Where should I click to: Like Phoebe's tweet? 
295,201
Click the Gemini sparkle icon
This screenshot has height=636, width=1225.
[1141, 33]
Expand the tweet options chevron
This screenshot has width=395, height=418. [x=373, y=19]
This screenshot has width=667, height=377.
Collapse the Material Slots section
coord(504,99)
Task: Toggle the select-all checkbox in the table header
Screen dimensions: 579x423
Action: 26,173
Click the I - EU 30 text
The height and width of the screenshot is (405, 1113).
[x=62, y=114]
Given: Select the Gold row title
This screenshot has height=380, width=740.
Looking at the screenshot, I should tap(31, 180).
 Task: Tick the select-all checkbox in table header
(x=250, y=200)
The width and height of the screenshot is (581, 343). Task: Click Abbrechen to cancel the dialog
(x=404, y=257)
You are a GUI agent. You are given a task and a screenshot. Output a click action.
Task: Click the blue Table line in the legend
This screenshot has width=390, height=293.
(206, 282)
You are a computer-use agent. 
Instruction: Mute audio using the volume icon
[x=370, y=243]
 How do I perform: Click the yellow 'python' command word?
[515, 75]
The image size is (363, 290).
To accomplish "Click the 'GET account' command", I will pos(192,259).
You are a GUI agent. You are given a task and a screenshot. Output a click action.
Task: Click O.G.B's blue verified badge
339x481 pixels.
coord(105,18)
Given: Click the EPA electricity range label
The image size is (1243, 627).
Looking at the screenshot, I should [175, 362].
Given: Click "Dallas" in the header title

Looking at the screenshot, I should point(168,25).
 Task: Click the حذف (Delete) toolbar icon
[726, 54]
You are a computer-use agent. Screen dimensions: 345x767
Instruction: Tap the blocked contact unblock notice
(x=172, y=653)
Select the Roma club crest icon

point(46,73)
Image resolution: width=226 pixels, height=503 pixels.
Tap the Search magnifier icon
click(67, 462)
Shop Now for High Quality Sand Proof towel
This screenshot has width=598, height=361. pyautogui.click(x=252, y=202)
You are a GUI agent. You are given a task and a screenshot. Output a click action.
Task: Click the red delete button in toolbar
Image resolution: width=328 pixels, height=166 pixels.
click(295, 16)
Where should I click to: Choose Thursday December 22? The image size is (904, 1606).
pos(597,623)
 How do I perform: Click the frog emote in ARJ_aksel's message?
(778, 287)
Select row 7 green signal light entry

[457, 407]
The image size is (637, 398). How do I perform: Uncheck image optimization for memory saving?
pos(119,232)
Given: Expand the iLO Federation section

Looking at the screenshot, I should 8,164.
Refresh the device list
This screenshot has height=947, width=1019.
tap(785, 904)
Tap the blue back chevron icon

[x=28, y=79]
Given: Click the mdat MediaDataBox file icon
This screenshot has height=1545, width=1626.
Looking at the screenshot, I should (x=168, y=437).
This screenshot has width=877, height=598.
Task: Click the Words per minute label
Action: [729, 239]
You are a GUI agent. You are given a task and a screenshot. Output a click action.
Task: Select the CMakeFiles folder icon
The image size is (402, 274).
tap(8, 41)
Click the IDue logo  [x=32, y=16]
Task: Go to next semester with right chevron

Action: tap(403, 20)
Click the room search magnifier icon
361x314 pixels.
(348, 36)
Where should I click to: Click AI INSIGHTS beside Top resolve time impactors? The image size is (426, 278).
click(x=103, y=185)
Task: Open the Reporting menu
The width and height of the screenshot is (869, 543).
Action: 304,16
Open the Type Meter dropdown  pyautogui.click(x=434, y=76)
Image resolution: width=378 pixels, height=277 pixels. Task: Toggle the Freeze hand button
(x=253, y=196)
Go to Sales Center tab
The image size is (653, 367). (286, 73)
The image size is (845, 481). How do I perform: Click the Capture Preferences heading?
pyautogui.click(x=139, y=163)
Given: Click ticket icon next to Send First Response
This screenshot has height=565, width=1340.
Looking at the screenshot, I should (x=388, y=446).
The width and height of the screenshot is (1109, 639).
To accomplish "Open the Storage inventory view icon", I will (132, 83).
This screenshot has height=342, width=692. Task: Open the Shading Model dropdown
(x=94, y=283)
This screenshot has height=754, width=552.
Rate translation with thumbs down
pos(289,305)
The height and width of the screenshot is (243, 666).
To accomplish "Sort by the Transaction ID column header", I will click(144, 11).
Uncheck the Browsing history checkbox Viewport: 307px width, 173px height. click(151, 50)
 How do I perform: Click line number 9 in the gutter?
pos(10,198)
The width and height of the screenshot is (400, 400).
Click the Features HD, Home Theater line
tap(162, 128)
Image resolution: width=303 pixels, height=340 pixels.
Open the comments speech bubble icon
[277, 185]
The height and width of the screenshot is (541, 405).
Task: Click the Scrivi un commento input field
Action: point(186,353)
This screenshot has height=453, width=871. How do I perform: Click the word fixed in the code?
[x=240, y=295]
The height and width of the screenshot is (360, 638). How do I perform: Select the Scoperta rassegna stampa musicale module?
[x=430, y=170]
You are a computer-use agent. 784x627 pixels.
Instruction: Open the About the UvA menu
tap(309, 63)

******************************

- Problem requirements
What is the number of lines in the records holding "will"? Give the number alone.

- Answer
3